__TASK__:
Where in the data does the word "Royal" appear? Find those lines and copy them.

(Saved entries)

========

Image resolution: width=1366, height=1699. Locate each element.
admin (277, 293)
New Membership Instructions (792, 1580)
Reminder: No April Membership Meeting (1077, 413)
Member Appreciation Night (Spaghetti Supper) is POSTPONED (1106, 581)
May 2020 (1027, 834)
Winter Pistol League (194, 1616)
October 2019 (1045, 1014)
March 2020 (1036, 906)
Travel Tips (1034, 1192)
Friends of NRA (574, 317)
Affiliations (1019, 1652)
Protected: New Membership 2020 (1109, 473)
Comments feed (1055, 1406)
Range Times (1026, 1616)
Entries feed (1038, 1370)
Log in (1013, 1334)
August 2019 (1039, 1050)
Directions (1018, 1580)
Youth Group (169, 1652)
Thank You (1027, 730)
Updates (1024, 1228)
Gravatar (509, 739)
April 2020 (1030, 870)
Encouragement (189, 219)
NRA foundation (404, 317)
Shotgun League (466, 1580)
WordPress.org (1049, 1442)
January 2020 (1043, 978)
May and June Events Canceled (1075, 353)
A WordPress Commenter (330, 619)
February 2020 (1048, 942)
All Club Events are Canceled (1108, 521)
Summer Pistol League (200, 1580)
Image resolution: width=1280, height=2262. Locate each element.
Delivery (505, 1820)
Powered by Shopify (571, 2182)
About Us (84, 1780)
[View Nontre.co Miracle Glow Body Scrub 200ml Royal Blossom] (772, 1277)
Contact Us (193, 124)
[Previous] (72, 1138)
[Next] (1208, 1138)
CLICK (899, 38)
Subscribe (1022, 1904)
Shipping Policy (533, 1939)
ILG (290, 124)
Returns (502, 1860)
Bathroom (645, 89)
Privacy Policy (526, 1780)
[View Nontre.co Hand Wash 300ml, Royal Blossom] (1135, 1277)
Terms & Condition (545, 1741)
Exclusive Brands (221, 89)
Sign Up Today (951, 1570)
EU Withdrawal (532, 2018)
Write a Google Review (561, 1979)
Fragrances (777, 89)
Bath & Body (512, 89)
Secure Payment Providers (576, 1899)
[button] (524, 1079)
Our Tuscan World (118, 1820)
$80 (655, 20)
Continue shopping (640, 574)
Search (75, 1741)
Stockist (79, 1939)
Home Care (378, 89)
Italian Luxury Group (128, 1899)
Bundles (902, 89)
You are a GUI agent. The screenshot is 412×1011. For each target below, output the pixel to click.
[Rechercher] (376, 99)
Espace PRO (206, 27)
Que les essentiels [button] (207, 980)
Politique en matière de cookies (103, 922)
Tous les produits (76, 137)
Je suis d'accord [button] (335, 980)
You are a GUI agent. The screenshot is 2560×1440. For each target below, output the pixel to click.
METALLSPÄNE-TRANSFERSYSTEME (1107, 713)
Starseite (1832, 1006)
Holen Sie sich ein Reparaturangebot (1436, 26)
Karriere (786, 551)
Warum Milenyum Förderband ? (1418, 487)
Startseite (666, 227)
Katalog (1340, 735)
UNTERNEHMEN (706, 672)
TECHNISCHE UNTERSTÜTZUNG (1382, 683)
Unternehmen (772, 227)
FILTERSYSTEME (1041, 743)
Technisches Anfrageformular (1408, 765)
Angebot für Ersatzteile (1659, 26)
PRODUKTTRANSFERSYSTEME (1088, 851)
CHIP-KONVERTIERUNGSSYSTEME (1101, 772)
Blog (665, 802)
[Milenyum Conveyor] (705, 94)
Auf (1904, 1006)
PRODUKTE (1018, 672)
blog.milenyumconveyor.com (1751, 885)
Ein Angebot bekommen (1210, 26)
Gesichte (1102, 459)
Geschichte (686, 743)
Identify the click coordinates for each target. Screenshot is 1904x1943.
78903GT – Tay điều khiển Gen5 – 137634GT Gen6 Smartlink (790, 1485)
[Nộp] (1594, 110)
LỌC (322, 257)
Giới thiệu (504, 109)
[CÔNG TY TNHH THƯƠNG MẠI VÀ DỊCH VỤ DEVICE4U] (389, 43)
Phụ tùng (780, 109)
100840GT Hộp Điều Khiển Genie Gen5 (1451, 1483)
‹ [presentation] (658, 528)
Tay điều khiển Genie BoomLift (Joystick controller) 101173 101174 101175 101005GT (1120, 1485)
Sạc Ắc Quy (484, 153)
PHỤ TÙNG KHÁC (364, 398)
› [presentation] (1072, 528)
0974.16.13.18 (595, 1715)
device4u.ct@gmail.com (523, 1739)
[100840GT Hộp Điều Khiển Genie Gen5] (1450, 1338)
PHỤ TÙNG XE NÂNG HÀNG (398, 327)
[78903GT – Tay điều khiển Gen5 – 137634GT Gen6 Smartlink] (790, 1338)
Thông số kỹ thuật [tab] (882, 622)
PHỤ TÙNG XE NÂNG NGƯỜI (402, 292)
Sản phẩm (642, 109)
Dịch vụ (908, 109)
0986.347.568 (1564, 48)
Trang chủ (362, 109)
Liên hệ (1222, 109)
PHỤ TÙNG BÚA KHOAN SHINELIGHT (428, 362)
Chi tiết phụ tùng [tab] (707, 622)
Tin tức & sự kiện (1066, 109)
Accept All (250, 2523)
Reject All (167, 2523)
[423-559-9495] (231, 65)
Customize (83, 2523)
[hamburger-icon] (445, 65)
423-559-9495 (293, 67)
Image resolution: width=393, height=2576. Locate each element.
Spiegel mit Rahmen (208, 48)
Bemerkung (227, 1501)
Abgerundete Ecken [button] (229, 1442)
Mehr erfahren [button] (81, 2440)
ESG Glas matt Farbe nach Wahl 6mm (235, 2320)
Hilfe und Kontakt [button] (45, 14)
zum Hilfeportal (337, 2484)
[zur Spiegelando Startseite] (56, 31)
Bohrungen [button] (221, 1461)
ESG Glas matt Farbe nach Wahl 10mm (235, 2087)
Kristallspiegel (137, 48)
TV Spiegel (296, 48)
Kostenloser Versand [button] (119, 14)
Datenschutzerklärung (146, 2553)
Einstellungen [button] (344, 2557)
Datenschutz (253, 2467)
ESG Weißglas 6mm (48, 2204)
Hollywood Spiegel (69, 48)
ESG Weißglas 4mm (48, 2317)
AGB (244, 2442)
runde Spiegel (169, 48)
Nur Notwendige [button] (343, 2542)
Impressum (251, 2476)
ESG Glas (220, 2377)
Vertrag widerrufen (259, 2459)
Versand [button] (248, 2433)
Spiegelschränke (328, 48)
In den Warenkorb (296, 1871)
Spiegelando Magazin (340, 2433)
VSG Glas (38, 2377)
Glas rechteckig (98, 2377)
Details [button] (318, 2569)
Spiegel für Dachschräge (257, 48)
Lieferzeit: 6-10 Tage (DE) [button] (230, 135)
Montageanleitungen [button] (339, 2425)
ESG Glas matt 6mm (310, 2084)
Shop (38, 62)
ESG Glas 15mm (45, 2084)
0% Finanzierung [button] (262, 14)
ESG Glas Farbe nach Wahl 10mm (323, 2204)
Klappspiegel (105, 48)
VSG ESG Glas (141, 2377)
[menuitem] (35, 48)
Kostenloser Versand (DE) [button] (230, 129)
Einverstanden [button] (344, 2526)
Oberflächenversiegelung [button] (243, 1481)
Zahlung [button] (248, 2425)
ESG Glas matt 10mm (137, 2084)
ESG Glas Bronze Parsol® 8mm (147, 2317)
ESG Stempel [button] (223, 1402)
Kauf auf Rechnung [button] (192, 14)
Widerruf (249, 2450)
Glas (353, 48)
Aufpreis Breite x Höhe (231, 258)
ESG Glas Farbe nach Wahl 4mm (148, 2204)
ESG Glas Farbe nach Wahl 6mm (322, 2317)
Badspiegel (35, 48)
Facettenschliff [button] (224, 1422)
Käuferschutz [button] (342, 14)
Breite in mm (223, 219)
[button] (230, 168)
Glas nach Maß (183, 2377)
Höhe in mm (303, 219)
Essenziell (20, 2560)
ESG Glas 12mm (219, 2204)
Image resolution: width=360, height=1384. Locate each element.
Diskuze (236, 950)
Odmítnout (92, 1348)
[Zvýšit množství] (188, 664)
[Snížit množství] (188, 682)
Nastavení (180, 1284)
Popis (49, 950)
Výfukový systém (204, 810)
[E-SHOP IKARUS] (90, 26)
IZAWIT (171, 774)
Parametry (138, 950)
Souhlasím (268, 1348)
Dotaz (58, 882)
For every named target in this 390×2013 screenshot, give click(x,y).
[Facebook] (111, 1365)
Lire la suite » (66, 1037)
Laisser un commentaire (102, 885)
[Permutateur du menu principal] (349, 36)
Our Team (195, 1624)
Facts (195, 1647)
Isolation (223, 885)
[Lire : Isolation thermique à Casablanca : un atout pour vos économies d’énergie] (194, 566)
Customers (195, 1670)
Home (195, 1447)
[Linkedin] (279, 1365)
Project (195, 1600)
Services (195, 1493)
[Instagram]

========

__SOLUTION BELOW__:
[View Nontre.co Miracle Glow Body Scrub 200ml Royal Blossom] (772, 1277)
[View Nontre.co Hand Wash 300ml, Royal Blossom] (1135, 1277)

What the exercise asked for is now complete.